以上説明した実施例及び変形例によるレーザ加工装置は、ウェッジ基板を用いて、被加工面上で振動的に強度が増減する光強度分布を得ることができる。従来のレーザ加工装置より簡単な構成で、このような光強度分布を得られるため、光軸の調整等が容易になる。ウェッジ基板のウェッジ角度を適切に選択することにより、被加工面に入射するレーザビームの入射角を調整して、強度変調周期を所望の値にできる。
上述のレーザ加工装置では、レーザ光源から出射したレーザビームの断面内のある領域を通過する第1の成分及び断面内の他の領域を通過する第2の成分の少なくとも一方が、ウェッジ基板で偏向されることにより、両成分の経路が互いに重なる。第1及び第2の成分(の少なくとも一方)がウェッジ基板から出射して被加工面に照射されるまでの間、両成分の経路が、互いに接しているかまたは重なっている。両成分の経路が、互いに近いので、ウェッジ基板から被加工面までの距離を近くしても、被加工面に入射する両成分の入射角を小さくできる。レーザ加工装置をあまり大きくせずに、強度変調周期を長くできる。
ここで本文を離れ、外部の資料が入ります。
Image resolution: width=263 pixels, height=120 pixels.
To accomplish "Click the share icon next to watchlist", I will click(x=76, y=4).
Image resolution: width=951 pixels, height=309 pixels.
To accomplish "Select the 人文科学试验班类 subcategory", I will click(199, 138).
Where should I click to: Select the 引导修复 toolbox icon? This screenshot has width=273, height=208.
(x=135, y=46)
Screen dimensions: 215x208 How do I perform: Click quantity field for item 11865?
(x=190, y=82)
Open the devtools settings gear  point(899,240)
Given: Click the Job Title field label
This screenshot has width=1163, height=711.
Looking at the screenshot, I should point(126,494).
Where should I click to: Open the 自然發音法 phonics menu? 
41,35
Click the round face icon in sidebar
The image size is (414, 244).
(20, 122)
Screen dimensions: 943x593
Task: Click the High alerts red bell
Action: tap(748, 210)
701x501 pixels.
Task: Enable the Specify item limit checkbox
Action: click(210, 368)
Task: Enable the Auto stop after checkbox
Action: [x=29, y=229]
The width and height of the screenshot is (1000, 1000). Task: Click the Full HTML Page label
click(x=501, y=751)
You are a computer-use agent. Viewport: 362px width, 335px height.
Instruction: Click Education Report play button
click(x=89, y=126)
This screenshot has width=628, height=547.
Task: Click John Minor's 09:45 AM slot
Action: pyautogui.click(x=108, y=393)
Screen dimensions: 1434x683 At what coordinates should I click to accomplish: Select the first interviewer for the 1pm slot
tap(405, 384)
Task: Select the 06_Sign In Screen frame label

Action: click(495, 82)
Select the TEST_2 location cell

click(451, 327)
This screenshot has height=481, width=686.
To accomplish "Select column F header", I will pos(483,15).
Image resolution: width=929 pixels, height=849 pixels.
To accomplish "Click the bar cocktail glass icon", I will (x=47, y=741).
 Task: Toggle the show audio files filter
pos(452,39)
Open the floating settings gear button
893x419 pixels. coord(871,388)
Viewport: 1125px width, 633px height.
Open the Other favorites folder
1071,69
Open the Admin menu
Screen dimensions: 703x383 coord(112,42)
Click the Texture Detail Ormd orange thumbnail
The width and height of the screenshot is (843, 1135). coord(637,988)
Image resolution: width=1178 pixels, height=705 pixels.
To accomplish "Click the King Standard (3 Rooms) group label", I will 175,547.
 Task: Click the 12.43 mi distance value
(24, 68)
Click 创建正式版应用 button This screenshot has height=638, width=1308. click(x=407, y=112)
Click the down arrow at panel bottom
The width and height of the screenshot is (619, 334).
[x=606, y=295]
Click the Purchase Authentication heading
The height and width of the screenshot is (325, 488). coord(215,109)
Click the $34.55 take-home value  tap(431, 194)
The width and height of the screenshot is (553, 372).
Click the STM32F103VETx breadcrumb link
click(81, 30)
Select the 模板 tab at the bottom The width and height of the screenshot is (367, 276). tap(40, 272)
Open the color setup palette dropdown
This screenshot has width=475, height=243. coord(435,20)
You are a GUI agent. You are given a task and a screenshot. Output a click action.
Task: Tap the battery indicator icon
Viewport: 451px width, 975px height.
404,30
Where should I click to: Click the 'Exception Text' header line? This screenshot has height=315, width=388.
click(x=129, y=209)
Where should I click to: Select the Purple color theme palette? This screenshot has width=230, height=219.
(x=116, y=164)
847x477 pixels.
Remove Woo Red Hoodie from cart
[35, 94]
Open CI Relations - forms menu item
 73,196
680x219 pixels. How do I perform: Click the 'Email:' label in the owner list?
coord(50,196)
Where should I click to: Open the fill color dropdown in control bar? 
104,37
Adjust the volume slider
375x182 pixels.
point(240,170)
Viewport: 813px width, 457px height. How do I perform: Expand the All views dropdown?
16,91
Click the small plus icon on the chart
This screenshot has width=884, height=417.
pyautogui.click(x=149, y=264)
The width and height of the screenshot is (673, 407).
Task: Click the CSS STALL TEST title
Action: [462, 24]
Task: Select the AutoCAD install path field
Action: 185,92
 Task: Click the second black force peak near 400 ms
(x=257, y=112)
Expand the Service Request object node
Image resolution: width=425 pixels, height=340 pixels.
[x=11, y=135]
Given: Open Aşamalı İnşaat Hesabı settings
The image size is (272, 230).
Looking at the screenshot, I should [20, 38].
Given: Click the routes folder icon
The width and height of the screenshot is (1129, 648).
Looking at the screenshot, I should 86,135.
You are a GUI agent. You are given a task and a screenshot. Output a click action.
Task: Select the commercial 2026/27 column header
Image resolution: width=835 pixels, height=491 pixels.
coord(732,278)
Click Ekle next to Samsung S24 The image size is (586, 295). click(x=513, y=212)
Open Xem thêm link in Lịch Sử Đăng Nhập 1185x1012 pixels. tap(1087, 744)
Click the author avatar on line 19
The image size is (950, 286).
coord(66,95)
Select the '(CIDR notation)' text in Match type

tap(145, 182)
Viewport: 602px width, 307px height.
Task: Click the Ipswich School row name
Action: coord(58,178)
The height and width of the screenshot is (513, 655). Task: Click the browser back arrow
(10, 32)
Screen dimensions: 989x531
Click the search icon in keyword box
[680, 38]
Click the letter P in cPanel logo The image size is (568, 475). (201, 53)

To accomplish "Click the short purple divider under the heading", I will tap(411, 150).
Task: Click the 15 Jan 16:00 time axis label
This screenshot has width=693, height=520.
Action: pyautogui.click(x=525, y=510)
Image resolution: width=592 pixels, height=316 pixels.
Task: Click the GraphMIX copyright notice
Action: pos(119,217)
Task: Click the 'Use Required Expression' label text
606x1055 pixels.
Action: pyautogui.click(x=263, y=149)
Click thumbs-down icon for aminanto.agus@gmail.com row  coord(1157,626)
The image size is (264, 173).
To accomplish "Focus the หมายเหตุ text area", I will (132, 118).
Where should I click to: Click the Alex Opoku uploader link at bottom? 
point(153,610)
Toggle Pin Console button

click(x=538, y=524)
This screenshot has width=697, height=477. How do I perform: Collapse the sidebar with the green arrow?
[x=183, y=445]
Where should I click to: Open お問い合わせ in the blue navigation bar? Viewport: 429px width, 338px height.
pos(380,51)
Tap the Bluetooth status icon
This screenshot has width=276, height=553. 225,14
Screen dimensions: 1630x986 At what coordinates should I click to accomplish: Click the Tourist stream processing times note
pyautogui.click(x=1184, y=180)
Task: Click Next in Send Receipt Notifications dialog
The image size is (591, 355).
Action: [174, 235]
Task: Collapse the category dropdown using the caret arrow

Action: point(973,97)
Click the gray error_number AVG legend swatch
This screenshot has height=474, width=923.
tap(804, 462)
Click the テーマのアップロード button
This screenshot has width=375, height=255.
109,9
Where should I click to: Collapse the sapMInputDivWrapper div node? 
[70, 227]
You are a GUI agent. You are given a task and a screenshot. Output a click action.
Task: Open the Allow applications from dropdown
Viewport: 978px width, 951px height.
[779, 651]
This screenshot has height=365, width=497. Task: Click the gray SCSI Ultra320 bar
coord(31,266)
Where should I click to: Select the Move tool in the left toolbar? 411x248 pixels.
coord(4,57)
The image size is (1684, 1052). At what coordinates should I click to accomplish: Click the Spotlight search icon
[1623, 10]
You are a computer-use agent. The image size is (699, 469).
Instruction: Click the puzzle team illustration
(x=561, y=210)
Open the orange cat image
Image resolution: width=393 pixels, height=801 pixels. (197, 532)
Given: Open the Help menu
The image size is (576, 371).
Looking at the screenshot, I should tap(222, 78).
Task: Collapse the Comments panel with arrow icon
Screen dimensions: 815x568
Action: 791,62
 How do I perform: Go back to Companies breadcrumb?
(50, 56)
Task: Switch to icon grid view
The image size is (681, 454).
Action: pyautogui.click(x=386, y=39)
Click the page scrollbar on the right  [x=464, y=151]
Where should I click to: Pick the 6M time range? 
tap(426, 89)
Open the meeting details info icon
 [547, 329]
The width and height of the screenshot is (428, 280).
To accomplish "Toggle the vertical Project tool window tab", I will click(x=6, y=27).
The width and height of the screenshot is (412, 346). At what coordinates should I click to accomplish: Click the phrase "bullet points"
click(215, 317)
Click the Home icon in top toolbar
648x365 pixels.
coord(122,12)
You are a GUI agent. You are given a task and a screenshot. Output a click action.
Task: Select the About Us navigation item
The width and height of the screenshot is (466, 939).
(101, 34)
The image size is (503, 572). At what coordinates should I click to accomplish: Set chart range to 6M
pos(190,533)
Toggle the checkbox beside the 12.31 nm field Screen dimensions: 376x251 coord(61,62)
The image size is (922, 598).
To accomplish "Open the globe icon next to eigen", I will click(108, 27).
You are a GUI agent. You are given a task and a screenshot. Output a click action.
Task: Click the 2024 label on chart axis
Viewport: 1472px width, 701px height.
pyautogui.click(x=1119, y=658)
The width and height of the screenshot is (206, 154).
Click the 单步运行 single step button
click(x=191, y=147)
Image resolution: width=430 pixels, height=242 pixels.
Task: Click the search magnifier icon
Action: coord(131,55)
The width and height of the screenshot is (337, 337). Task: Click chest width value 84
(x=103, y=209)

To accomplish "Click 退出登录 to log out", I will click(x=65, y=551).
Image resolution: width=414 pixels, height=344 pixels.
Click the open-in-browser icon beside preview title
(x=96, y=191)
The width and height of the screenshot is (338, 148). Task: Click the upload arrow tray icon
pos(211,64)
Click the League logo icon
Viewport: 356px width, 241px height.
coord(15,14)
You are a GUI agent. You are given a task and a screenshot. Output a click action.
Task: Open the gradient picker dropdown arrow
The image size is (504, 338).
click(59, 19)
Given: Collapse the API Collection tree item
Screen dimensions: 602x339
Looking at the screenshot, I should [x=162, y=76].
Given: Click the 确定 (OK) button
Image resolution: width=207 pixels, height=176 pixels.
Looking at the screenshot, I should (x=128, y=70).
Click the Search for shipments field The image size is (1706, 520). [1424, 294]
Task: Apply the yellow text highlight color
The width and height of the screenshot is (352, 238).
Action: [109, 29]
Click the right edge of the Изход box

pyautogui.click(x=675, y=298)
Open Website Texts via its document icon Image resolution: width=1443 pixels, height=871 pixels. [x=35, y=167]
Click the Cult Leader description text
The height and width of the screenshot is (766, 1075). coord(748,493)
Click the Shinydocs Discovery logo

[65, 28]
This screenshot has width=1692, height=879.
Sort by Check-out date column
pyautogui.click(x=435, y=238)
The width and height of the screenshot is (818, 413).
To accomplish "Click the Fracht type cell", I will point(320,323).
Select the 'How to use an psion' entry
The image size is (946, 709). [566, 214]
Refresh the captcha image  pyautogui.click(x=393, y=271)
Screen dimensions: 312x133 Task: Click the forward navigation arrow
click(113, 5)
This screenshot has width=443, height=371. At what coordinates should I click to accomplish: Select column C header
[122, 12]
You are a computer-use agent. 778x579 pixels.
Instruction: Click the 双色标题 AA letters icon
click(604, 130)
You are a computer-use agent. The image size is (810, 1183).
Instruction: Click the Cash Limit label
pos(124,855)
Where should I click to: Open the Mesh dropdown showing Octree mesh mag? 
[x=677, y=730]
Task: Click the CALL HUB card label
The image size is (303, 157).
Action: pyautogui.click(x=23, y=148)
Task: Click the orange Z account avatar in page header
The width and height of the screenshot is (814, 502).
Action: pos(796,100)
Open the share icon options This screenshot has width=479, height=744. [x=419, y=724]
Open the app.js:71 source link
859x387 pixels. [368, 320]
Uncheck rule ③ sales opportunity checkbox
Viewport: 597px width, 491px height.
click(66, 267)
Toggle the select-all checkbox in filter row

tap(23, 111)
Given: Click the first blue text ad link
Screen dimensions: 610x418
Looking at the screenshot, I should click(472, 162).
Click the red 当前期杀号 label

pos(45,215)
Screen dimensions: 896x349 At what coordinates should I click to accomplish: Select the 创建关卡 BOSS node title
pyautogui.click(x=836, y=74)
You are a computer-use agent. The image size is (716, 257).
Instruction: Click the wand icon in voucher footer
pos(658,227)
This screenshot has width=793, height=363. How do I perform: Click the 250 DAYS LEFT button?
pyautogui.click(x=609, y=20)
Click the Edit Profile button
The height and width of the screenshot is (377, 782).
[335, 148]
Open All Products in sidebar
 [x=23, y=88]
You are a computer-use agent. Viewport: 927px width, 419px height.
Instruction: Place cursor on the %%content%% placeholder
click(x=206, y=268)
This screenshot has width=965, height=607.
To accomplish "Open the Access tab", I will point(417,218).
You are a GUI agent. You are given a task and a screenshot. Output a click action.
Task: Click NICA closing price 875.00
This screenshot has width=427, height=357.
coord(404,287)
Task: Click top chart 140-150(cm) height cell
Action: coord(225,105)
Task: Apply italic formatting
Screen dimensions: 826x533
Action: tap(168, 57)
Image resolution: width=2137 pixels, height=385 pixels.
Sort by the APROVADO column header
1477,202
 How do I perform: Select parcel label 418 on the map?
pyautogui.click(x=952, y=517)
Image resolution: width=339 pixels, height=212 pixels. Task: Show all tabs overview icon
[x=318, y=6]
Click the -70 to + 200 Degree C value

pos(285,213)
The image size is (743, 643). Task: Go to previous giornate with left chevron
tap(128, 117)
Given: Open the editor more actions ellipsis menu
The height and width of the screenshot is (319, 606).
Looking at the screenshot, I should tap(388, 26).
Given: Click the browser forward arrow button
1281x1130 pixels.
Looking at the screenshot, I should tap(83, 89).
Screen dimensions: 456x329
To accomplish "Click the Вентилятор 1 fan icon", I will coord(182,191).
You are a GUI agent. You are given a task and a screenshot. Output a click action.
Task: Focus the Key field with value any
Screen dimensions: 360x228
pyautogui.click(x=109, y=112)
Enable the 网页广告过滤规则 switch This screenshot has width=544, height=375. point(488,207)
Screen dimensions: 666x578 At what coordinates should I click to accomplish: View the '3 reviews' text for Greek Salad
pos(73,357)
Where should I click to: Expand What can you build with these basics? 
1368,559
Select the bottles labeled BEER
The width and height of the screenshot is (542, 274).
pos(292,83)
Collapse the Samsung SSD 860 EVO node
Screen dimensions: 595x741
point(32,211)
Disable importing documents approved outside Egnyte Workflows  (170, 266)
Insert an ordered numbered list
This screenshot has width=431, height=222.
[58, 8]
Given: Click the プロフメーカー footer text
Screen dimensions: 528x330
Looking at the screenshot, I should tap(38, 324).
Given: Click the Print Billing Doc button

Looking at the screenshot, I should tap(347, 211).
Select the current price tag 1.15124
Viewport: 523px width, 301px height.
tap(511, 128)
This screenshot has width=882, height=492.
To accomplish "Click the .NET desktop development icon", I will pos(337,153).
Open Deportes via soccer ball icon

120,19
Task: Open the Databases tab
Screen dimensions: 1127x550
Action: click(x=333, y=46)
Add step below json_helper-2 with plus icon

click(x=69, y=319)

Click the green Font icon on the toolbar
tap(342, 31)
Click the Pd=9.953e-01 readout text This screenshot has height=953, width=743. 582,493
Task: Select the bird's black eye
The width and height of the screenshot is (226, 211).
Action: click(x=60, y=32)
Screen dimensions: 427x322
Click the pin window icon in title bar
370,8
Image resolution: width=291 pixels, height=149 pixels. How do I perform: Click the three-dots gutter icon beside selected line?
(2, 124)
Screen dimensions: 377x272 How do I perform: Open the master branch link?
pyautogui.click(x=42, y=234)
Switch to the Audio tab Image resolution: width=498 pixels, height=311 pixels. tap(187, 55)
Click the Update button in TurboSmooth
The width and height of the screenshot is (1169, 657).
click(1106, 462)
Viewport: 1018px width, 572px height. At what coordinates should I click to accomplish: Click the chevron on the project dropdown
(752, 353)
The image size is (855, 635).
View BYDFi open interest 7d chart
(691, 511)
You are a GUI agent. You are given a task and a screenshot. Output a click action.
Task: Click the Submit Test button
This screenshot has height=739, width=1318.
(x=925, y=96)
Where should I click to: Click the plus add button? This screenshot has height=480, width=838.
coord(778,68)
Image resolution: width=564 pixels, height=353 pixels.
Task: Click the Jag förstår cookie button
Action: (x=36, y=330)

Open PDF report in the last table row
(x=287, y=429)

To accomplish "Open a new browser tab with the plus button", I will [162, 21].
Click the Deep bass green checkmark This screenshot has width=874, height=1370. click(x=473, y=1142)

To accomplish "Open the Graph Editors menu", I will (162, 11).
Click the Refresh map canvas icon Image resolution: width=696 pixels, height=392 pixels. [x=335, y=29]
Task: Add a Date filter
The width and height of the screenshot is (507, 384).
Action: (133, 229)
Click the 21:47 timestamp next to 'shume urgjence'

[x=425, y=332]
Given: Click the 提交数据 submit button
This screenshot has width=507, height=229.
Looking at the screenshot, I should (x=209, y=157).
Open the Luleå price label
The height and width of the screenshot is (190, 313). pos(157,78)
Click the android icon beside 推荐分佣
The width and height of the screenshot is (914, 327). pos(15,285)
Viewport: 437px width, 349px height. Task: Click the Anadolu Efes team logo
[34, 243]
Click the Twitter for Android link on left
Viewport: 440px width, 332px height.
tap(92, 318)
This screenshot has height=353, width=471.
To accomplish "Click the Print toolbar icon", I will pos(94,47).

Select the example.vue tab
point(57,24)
なお、図1及び図5に示したレーザ加工装置で、レーザビームをウェッジ基板5の入射表面5aに入射させ、表面5bから出射させたが、レーザビームが表面5bに入射し、表面5aから出射するように、ウェッジ基板5を配置しても構わない。このようにウェッジ基板5を配置した場合、ウェッジ基板5の表面5b1及び表面5b2にそれぞれ入射した成分の経路同士が重なる。
なお、図1に示したレーザ加工装置で、マスク2により、ビーム断面内の強度の均一性が高い部分を透過させ、レンズ3により、マスク2の開口を被加工面に結像させたが、このレーザ加工装置からマスク2を取り除き、レンズ3を、レーザ光源1の光共振器の出射端面におけるレーザビームの断面が、被加工面上に結像するような位置に配置してもよい。このようにしても、被加工面上で干渉する成分各々の、ビーム断面内における強度の均一性をある程度高くできると考えられる。
以上実施例に沿って本発明を説明したが、本発明はこれらに制限されるものではない。例えば、種々の変更、改良、組み合わせ等が可能なことは当業者に自明であろう。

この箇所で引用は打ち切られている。